[BEGIN Source records]

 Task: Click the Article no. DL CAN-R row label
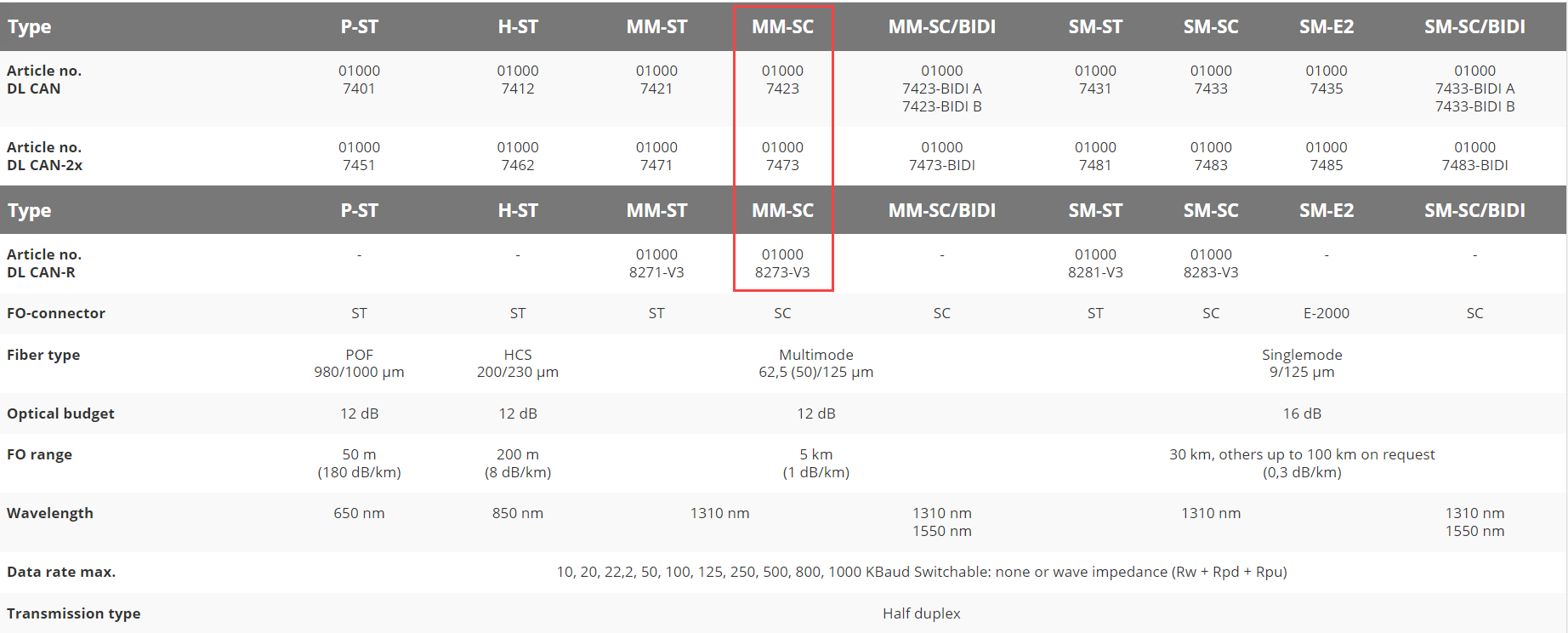[x=44, y=264]
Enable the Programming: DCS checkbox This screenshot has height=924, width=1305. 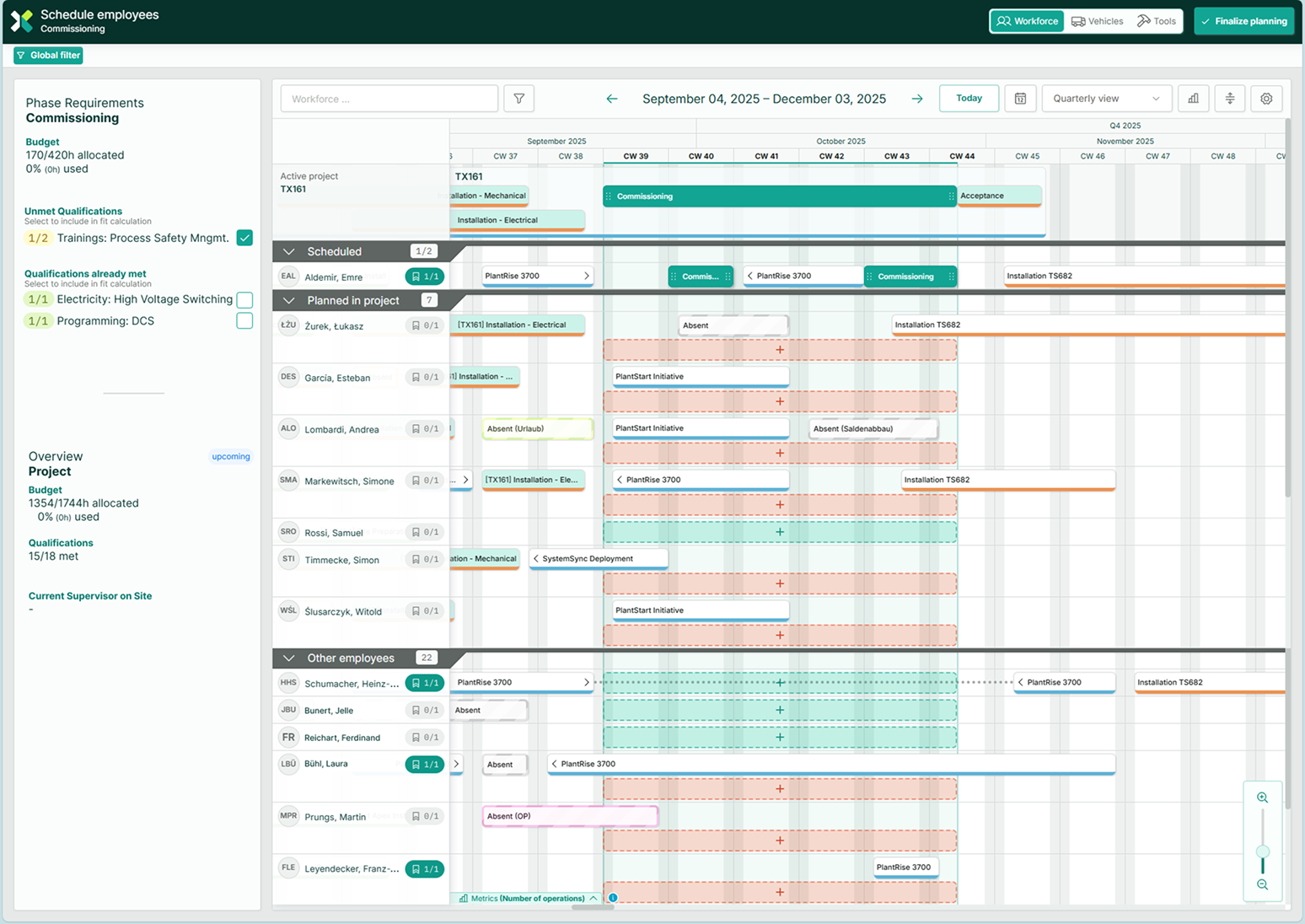pyautogui.click(x=244, y=321)
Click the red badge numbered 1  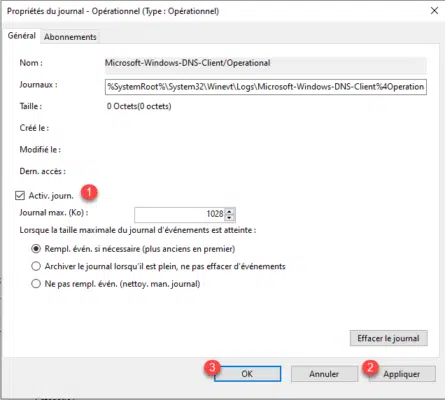click(89, 192)
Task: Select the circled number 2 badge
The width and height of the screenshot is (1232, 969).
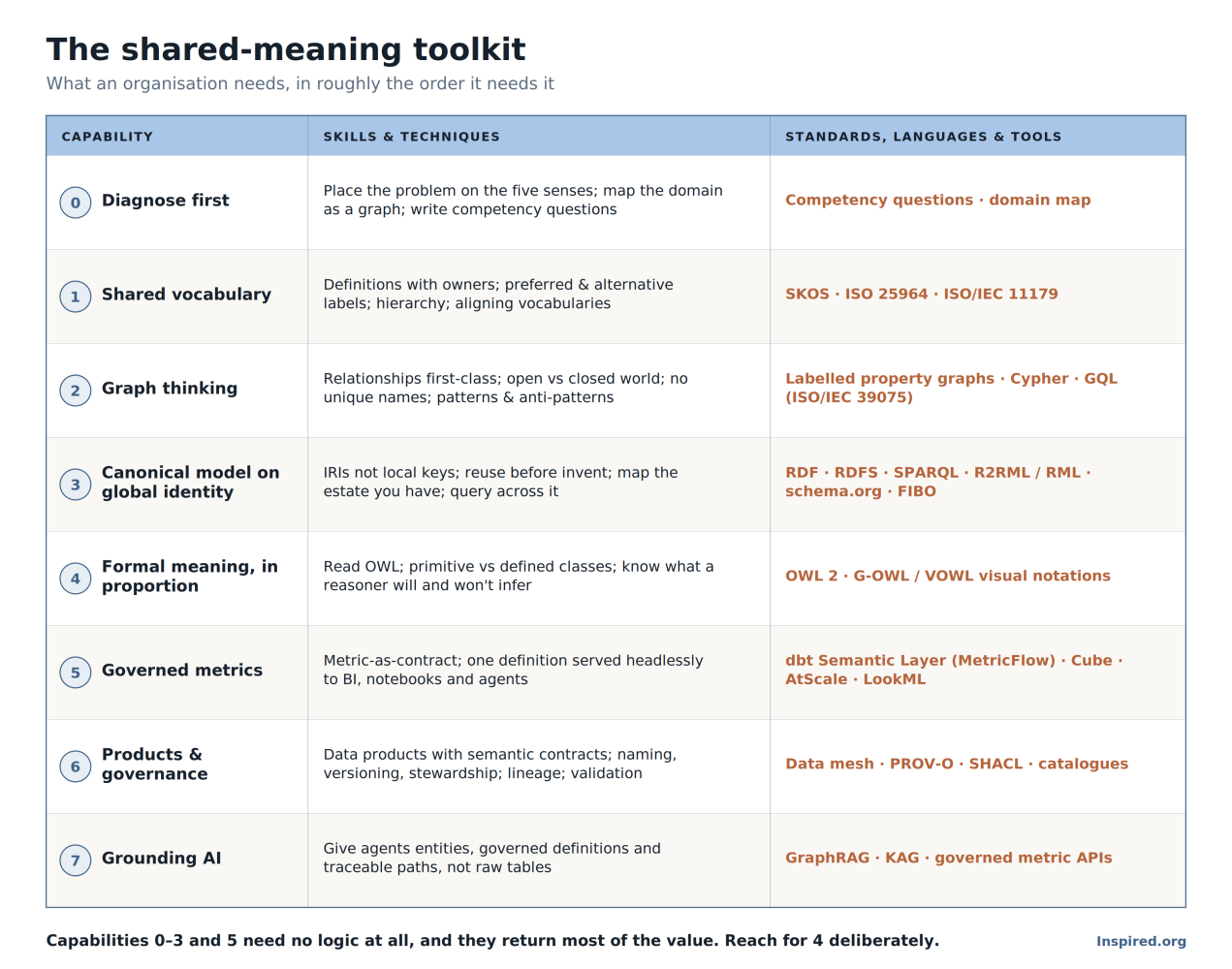Action: [x=76, y=391]
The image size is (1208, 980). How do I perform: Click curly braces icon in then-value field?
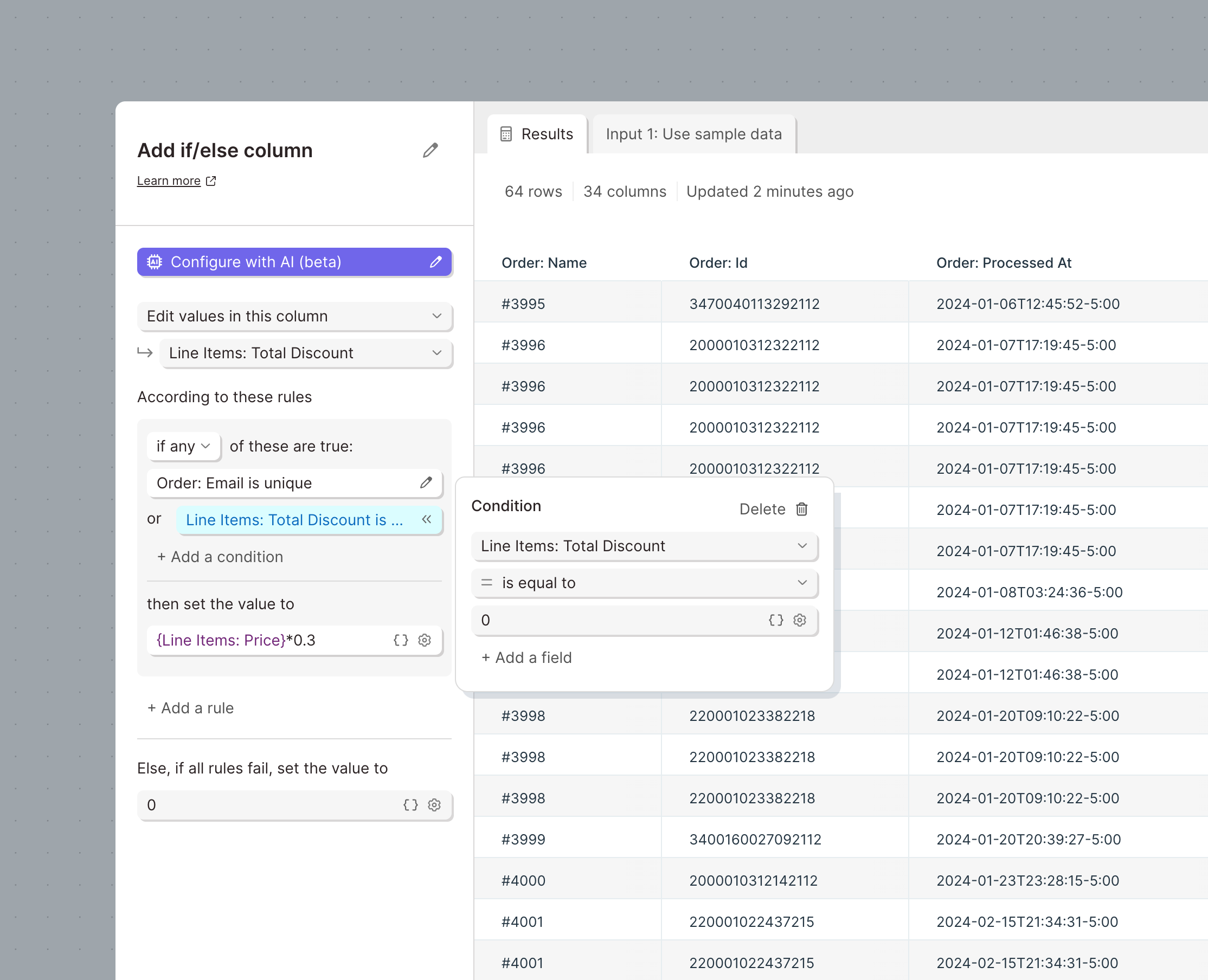401,640
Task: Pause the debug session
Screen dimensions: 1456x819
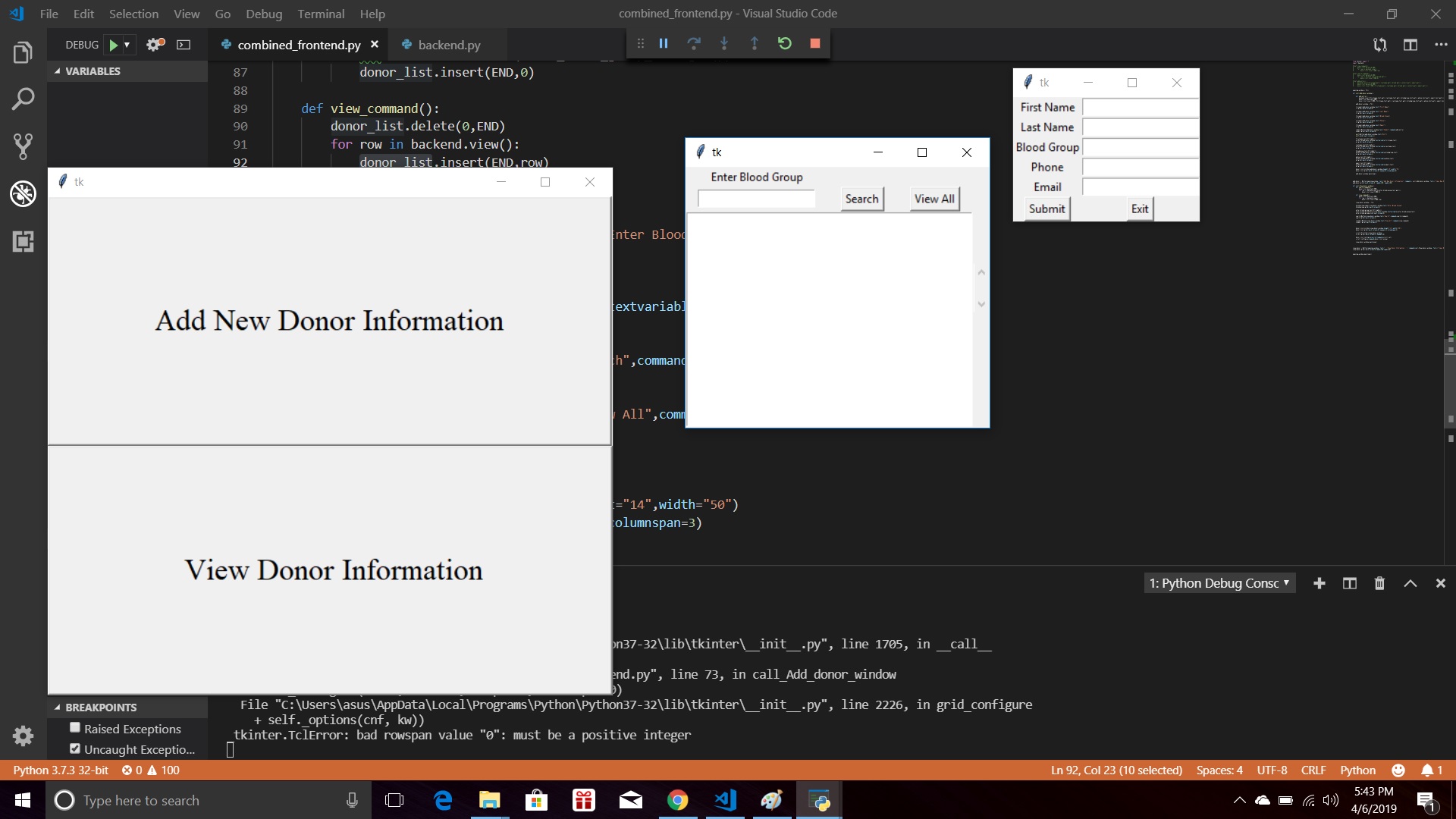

[END Source records]

**To do**
Reproduce the data from the line containing "Task: Select the circled number 2 badge" through the end, requests included, but offset every coordinate in the answers by adding 29 to it. Omit the pictures.

**Completed exercise**
Task: Select the circled number 2 badge
The width and height of the screenshot is (1232, 969).
Action: [x=105, y=420]
The image size is (1208, 980). How do I perform: Click curly braces icon in then-value field?
430,669
Task: Pause the debug session
Screen dimensions: 1456x819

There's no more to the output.